--- START ---

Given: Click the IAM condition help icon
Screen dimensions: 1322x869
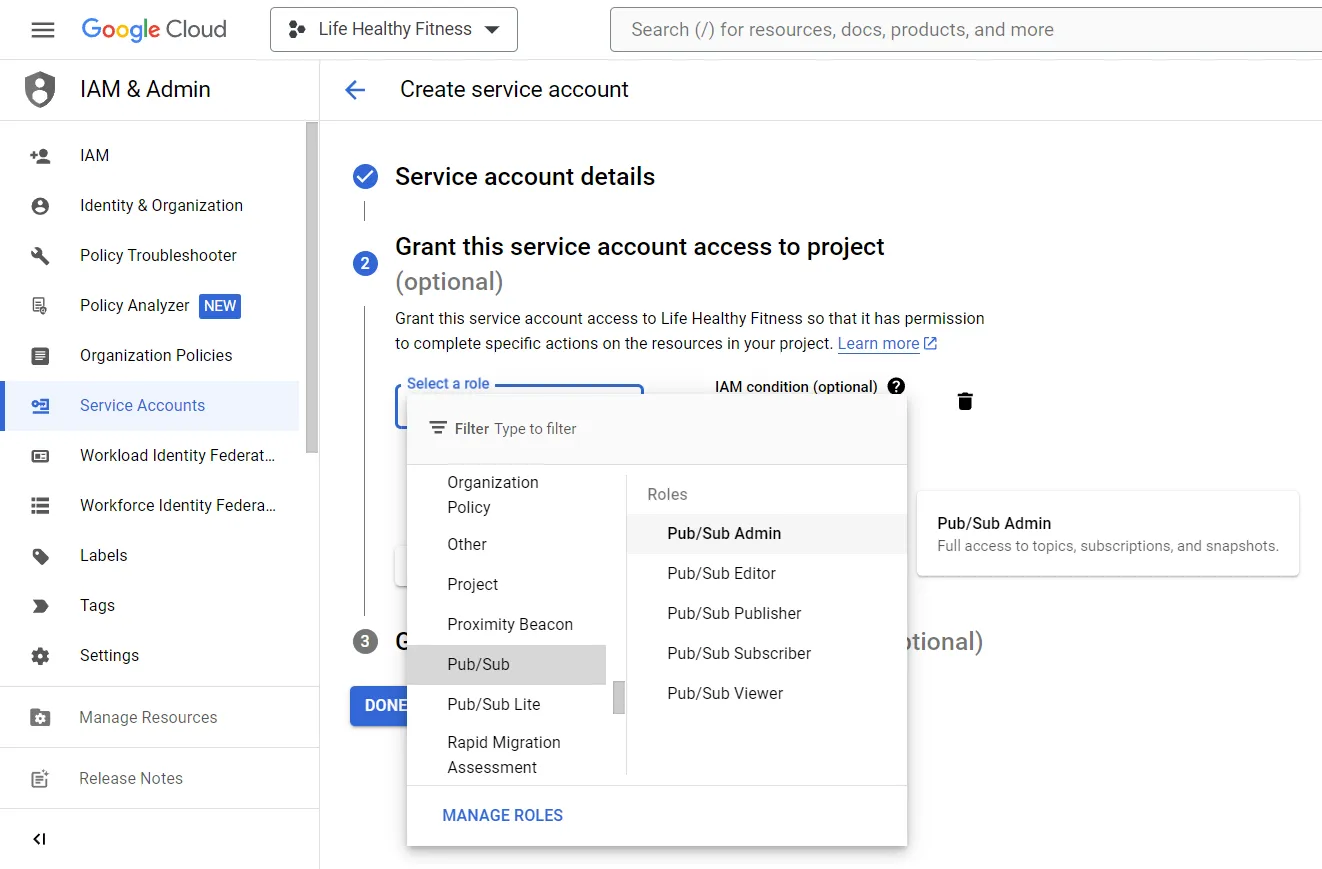Looking at the screenshot, I should click(896, 386).
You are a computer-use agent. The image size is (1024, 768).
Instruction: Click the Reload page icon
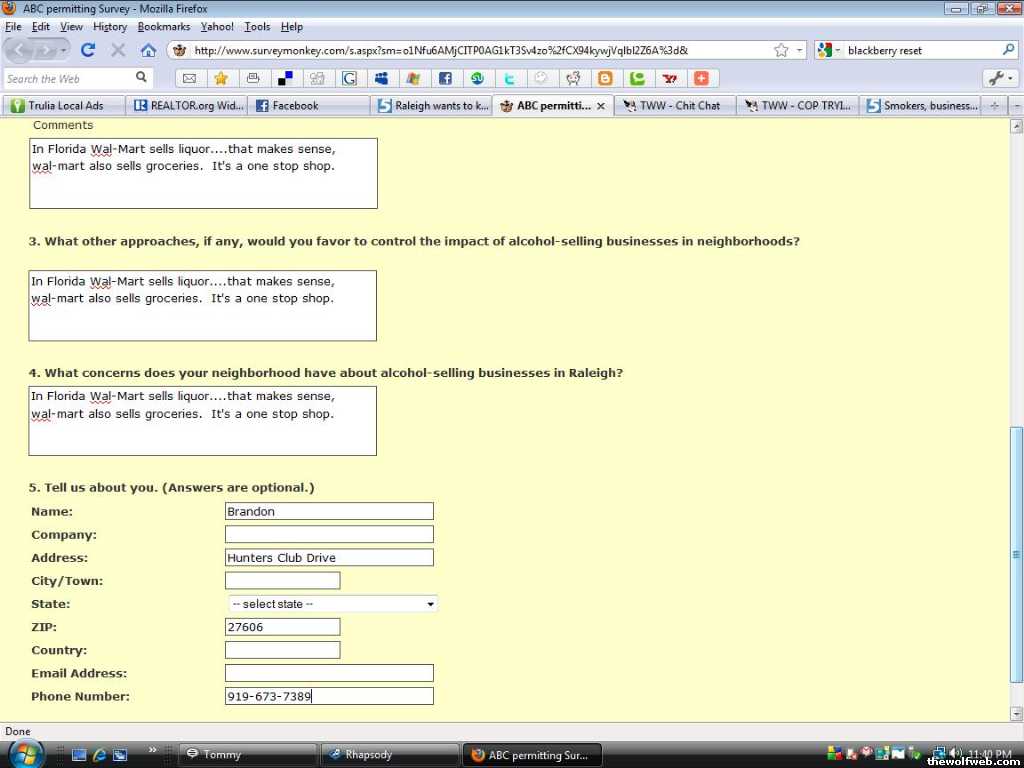tap(88, 50)
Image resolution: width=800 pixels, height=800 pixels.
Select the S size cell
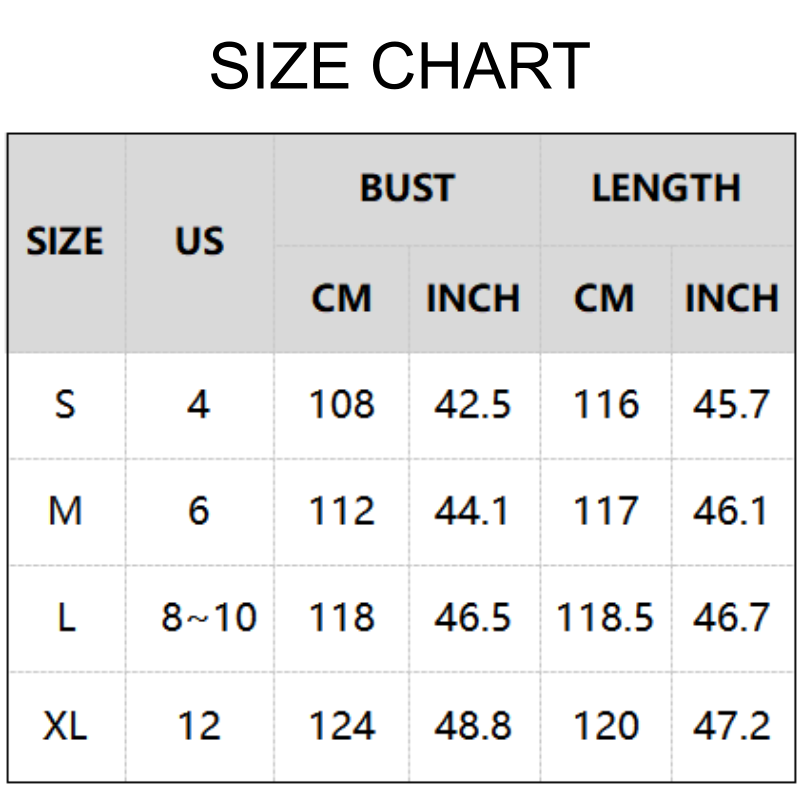(x=65, y=405)
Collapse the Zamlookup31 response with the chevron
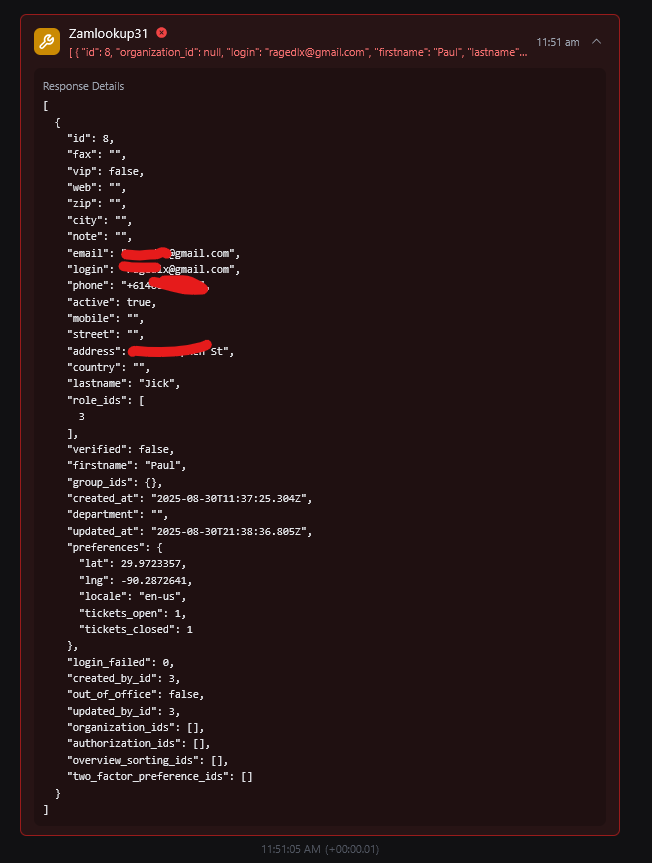 point(596,42)
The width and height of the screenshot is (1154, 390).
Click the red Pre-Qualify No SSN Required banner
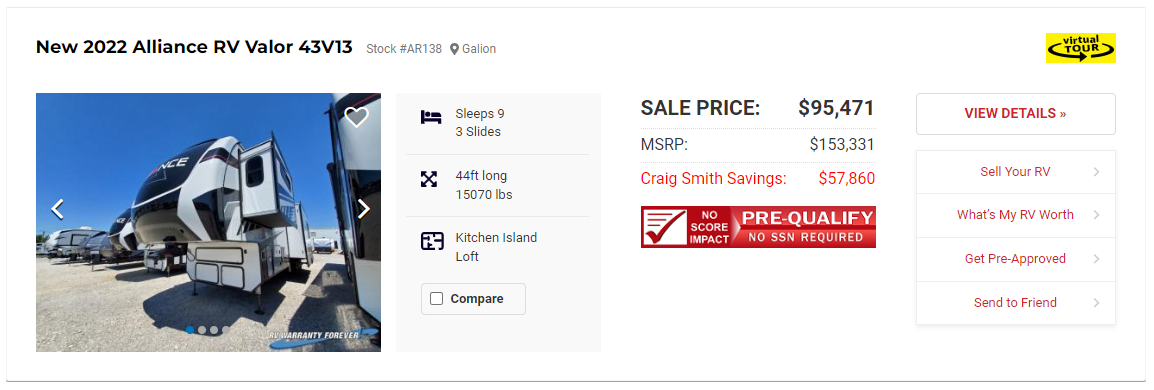coord(758,227)
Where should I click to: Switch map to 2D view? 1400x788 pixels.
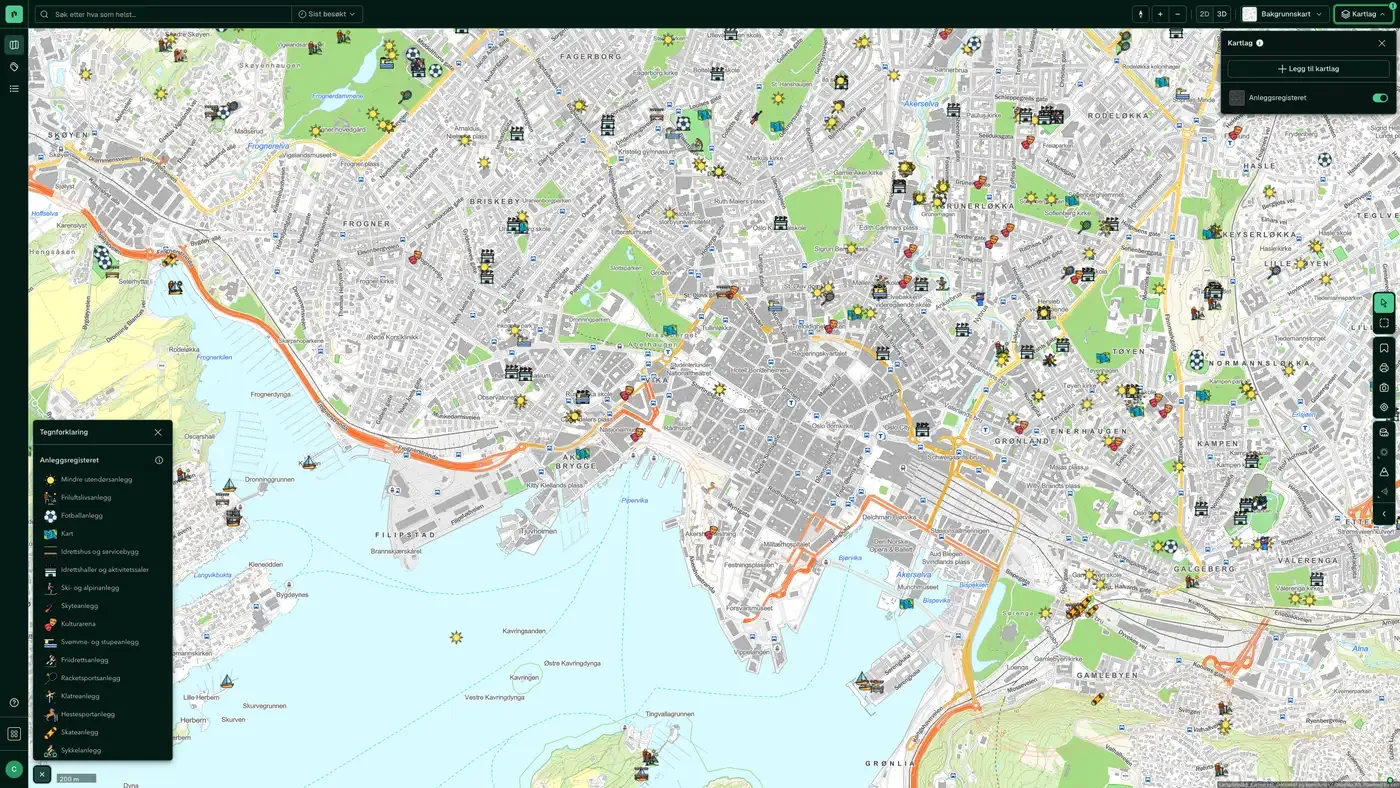tap(1204, 14)
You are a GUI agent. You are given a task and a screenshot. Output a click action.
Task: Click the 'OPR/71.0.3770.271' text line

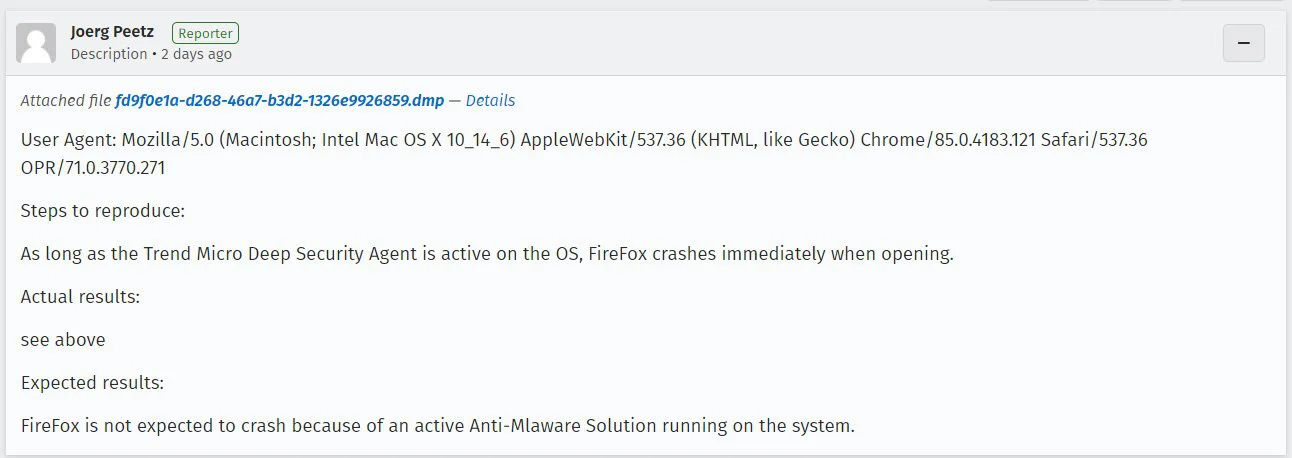[93, 168]
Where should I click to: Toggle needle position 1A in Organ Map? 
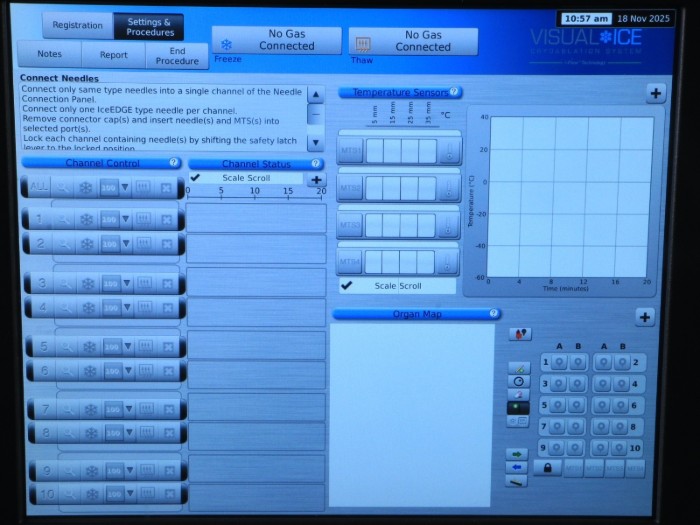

--- END ---

**PROMPT:**
Output verbatim the lines beginning at the line with "You are a GUI" and ending at the last line of the material above, inclusive. Do not carry over any pictures.

**TASK RESPONSE:**
You are a GUI agent. You are given a task and a screenshot. Output a click action.
Task: Click the 'OPR/71.0.3770.271' text line

[93, 168]
Where should I click to: Toggle needle position 1A in Organ Map? 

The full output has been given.